Quoted passage:
* start *

Scrape job descriptions from the site Indeed.com (more can be added later).
The auto_scraper.py script scrapes job posts from the website using a search query and various filters. You can execute the program by running it in the command line with the appropriate flags or by passing arguments to the object of scraper class.
- auto_scraper.py : It is main script file which imports indeed script as required, scraps job descriptions.
- indeed.py : This file contain functions to scrap indeed.com.
- data_processing.py : This file contains functions for data processing and saving file.
git clone https://github.com/mohdsaqibhbi/scraping_JobDesc.git
- For Windows:
- Install
pip install virtualenv python -m venv auto-scraping-env
- Activate
auto-scraping-env\Scripts\activate
- For Unix or MacOS:
- Install
pip install virtualenv python -m venv auto-scraping-env
- Activate
source auto-scraping-env/bin/activate
After setting up your virtual environment, download the dependencies with pip install -r requirements.txt
To run the program type 'python auto_scraper.py' followed by the tag value pair for each parameter you want to set.
tag (* = required) | variable | options | default value |
---|---|---|---|
-sn * | site_name | choices=[indeed] | REQUIRED |
-jc * | jd_count | No. of JD's requried (type=int) | REQUIRED |
-el | experience_level | choices=["Entry Level", "Mid Level", "Senior Level", ""] | "" |
-jr * | job_role | name of job role you'd like to scrape | REQUIRED |
-jp | job_place | any goegraphic location | "United States" |
-fn * | file_name_to_save | name of file to save | REQUIRED |
-sf | search_format | choices=["title:()", "title:\""\""", "\""\""", ""] | "" |
-sfn | stats_filename | name of file to save scraping stats | "stats" |
- Command Line exmaple:
- Type command:
python auto_scraper.py -sn "indeed" -jc 10 -el "Entry Level" -jr "Machine Learning Engineer" -jp "United States" -fn "machine_learning_engineer_indeed" -sf "title:()"

* end *

Dataset section:
* start *

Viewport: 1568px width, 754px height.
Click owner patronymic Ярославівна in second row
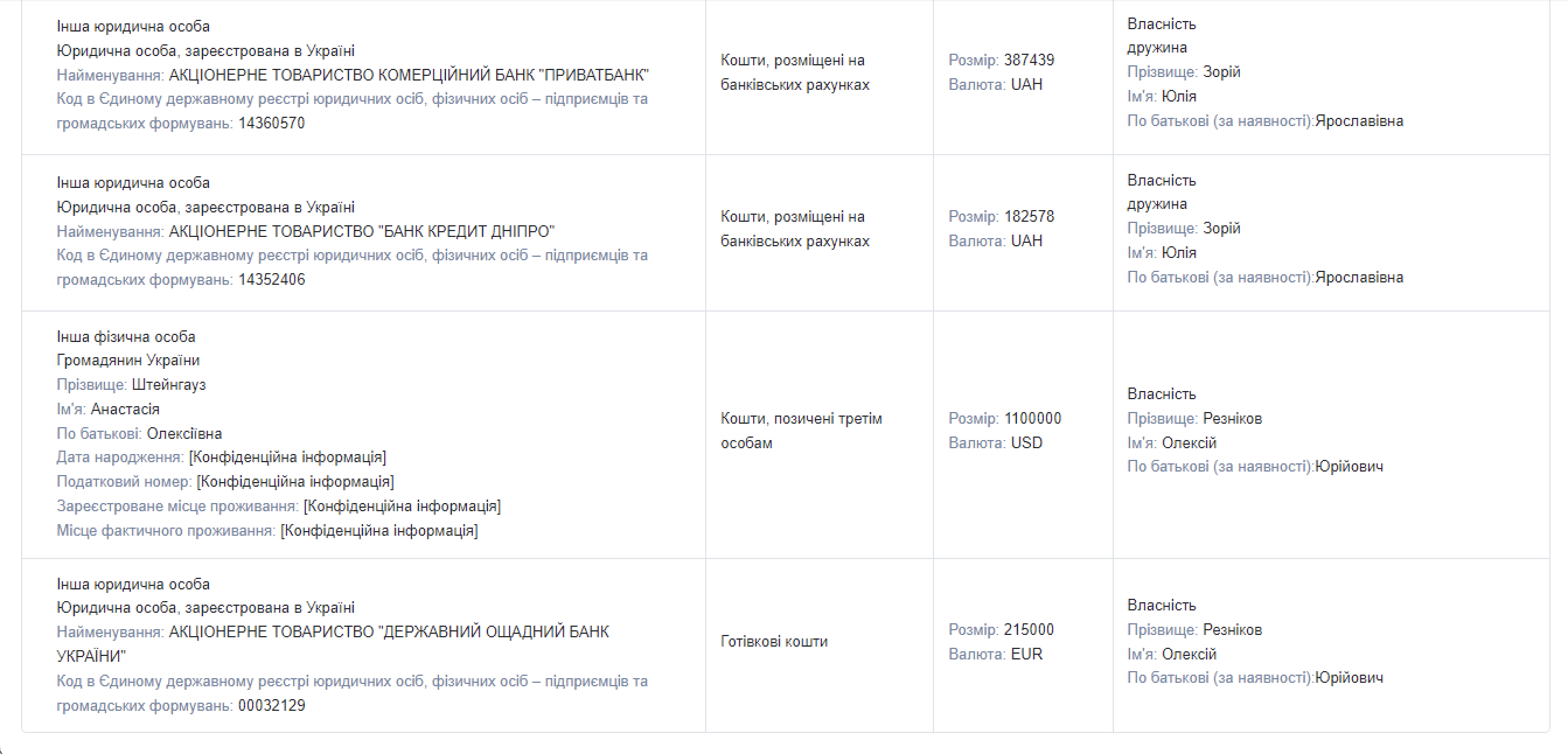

* end *

Set of tasks:
1. Retype the job scraper README, starting at "The auto_scraper.py script" and ending at "and saving file.".
2. List each parameter tag that the job scraper README marks as required, along with its variable name.
3. Carry on the job scraper README from the point where it stops.

Answer list:
1.
The auto_scraper.py script scrapes job posts from the website using a search query and various filters. You can execute the program by running it in the command line with the appropriate flags or by passing arguments to the object of scraper class.
- auto_scraper.py : It is main script file which imports indeed script as required, scraps job descriptions.
- indeed.py : This file contain functions to scrap indeed.com.
- data_processing.py : This file contains functions for data processing and saving file.

2.
-sn (site_name)
-jc (jd_count)
-jr (job_role)
-fn (file_name_to_save)

3.
- Function call example:
- Type the command:
from auto_scraper import scraper
scrape_object = scraper(site_name = "indeed", jd_count = 10, experience_level= "Entry Level", job_role = "Machine Learning Engineer", job_place = "United States", file_name_to_save = "machine_learning_engineer_indeed", search_format = "title:()")
- The data processing of the downloaded JD's include the below points:
- place full stop at end of JD(last line of JD)
- replace all closing p, div,li, ul, br with '. ''
- convert any closing and opening tag to blank(), new line character to '. ', id="" to space(found in text of glassdoor)
- replaces ascii codes <, >, ', ", & with their respective character
- convert remaining ascii codes to blank()
- convert two or more full stops with any number of spaces b/w them to single full stop
- convert '!.' with any number of spaces b/w them to '!'
- convert ':.' with any number of spaces b/w them to ':'
- convert any number of spaces to single space
- convert '?.' with any number of spaces b/w them to '?'
- convert '-.' with any number of spaces b/w them to '-'
- convert '.).' to ').' and '·' (bullet point) to blank
- In file name argument -fn file name should contain only name of file excluding extension. Extension of the file will always be .csv.
- The output data will be saved in a file with name provided in file name argument. The file will be saved inside folder 'data'.
- The experience level filter argument must not be used for Simplyhired as it will result in error message, as simplyhired does not contain experience filters.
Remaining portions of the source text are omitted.